╭─ Data records

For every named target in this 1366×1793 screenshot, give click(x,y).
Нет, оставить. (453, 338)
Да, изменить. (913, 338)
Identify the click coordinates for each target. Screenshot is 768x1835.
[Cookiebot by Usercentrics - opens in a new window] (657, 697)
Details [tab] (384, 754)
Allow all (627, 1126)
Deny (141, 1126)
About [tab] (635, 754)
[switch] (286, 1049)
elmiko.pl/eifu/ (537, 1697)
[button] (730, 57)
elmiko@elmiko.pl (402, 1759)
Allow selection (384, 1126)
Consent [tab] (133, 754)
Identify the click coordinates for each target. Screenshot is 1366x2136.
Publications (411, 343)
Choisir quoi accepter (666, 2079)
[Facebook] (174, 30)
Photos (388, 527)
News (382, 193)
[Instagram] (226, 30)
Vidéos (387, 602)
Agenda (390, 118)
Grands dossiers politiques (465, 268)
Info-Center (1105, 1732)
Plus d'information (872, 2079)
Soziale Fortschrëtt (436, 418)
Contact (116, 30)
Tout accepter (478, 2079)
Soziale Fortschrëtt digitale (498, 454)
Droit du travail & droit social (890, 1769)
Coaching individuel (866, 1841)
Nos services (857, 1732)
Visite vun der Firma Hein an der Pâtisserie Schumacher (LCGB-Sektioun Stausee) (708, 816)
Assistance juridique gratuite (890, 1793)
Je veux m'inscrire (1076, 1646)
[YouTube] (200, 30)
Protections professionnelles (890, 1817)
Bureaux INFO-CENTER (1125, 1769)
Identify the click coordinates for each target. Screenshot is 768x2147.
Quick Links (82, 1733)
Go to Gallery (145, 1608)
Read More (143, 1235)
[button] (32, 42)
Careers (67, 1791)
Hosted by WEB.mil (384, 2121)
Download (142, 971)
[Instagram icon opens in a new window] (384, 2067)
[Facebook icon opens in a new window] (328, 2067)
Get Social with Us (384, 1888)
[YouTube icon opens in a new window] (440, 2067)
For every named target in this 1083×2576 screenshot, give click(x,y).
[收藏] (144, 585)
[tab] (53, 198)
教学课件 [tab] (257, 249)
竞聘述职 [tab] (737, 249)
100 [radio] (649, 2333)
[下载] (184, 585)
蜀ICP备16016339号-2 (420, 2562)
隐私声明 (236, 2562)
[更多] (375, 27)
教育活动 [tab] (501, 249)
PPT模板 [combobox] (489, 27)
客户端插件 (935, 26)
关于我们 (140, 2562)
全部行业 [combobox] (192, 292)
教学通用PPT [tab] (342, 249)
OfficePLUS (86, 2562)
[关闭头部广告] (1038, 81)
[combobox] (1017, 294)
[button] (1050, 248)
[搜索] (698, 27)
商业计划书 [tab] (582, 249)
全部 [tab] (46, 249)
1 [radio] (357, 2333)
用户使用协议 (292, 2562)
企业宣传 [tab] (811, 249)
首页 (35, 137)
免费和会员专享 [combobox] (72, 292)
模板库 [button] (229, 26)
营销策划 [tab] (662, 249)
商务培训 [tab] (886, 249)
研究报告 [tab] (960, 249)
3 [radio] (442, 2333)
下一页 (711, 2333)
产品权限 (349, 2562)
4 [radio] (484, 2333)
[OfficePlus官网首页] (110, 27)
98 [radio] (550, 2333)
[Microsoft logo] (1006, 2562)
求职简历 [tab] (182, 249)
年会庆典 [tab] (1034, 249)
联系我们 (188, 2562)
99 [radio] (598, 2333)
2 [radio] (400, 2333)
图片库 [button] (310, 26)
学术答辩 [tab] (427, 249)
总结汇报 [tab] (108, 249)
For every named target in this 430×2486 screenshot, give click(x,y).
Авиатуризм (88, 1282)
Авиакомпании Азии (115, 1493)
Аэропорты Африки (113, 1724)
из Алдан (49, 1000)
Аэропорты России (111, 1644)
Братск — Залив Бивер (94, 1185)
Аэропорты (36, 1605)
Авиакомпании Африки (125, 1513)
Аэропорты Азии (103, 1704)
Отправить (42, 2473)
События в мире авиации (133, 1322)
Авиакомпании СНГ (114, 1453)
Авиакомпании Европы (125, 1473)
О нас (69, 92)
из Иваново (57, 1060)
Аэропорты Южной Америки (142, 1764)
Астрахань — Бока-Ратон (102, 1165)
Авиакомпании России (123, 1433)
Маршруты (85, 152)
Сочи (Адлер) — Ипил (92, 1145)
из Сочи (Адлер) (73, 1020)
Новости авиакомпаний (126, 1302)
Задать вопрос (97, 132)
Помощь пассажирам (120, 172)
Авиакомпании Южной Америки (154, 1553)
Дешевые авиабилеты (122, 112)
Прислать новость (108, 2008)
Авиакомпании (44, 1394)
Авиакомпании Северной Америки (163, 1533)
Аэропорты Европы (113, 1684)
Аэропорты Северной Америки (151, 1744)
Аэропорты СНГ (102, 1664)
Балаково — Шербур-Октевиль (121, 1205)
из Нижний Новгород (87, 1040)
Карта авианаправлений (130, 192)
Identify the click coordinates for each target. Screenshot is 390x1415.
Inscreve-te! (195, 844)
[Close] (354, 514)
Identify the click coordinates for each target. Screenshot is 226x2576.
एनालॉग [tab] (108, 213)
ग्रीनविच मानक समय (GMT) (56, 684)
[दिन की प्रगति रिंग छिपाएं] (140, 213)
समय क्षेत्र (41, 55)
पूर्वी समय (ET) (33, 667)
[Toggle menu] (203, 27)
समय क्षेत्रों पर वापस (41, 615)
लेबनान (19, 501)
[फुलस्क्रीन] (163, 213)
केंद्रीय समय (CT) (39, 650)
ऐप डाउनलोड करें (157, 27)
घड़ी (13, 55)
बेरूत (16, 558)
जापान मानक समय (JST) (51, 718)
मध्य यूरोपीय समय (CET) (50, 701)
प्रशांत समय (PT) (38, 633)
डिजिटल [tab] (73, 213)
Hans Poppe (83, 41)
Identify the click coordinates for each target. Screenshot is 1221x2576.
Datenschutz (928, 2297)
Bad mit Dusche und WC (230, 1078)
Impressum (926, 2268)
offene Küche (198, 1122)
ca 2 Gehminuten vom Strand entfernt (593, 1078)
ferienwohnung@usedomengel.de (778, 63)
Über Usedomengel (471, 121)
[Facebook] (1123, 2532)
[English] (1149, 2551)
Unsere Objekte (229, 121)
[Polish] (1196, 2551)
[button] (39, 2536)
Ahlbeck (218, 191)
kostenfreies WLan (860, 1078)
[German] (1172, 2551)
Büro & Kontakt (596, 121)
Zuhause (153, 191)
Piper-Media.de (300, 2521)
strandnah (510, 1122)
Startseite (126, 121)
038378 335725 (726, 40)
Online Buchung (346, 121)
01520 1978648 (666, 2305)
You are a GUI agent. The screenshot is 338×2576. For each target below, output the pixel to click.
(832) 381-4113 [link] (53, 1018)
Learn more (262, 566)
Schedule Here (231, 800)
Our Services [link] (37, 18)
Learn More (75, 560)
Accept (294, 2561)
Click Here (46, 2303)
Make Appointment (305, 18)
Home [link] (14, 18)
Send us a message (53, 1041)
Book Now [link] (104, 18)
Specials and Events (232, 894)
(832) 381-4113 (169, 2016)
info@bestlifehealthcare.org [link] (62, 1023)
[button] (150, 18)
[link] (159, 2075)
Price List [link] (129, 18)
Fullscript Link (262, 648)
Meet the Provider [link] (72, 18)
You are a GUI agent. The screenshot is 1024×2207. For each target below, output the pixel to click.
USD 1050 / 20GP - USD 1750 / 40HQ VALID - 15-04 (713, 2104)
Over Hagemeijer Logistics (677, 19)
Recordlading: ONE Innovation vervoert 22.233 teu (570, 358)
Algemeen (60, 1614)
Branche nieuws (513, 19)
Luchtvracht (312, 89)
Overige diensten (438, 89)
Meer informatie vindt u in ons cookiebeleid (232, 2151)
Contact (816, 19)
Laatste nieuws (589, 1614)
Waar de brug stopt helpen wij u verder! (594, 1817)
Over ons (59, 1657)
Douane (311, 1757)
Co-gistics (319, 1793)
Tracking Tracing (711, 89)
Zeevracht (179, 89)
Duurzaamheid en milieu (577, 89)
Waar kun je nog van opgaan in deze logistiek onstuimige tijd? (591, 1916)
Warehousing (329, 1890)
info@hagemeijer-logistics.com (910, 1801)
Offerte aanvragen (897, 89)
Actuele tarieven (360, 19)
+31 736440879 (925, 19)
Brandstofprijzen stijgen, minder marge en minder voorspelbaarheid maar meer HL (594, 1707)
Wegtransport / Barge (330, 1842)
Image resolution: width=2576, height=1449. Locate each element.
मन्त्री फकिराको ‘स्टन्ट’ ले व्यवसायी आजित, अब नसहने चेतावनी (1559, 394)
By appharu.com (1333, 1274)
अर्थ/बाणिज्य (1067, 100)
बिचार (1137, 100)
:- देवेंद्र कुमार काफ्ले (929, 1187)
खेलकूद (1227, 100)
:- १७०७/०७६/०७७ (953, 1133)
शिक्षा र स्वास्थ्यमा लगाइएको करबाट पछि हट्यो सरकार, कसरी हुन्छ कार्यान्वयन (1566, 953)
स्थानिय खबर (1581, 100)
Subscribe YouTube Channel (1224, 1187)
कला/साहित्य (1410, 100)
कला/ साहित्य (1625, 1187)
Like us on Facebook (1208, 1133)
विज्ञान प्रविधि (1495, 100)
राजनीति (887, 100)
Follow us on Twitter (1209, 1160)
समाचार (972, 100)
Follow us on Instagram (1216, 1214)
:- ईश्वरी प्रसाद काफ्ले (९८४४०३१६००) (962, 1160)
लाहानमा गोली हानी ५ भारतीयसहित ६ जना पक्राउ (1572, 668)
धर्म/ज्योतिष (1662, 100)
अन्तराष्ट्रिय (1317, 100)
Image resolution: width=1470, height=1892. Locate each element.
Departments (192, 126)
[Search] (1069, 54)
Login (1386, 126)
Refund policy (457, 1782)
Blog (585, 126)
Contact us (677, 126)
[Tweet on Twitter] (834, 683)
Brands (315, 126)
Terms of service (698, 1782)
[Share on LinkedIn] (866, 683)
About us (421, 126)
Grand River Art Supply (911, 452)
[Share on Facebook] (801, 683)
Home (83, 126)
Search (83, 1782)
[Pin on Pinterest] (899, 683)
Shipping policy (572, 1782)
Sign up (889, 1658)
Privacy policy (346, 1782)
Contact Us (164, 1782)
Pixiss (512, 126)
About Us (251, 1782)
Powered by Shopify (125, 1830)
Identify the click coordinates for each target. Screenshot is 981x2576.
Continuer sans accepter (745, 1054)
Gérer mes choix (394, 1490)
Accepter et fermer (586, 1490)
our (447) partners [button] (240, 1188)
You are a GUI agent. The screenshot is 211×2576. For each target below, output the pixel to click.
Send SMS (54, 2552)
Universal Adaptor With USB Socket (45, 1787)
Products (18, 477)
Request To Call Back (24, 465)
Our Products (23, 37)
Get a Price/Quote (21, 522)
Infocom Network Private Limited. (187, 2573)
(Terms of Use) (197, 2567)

╰─

**What is expected**
Which of the lines in the data contain the string "Аэропорты"? Return each one.

**Written reply**
Аэропорты Африки (113, 1724)
Аэропорты России (111, 1644)
Аэропорты (36, 1605)
Аэропорты Азии (103, 1704)
Аэропорты Южной Америки (142, 1764)
Аэропорты Европы (113, 1684)
Аэропорты Северной Америки (151, 1744)
Аэропорты СНГ (102, 1664)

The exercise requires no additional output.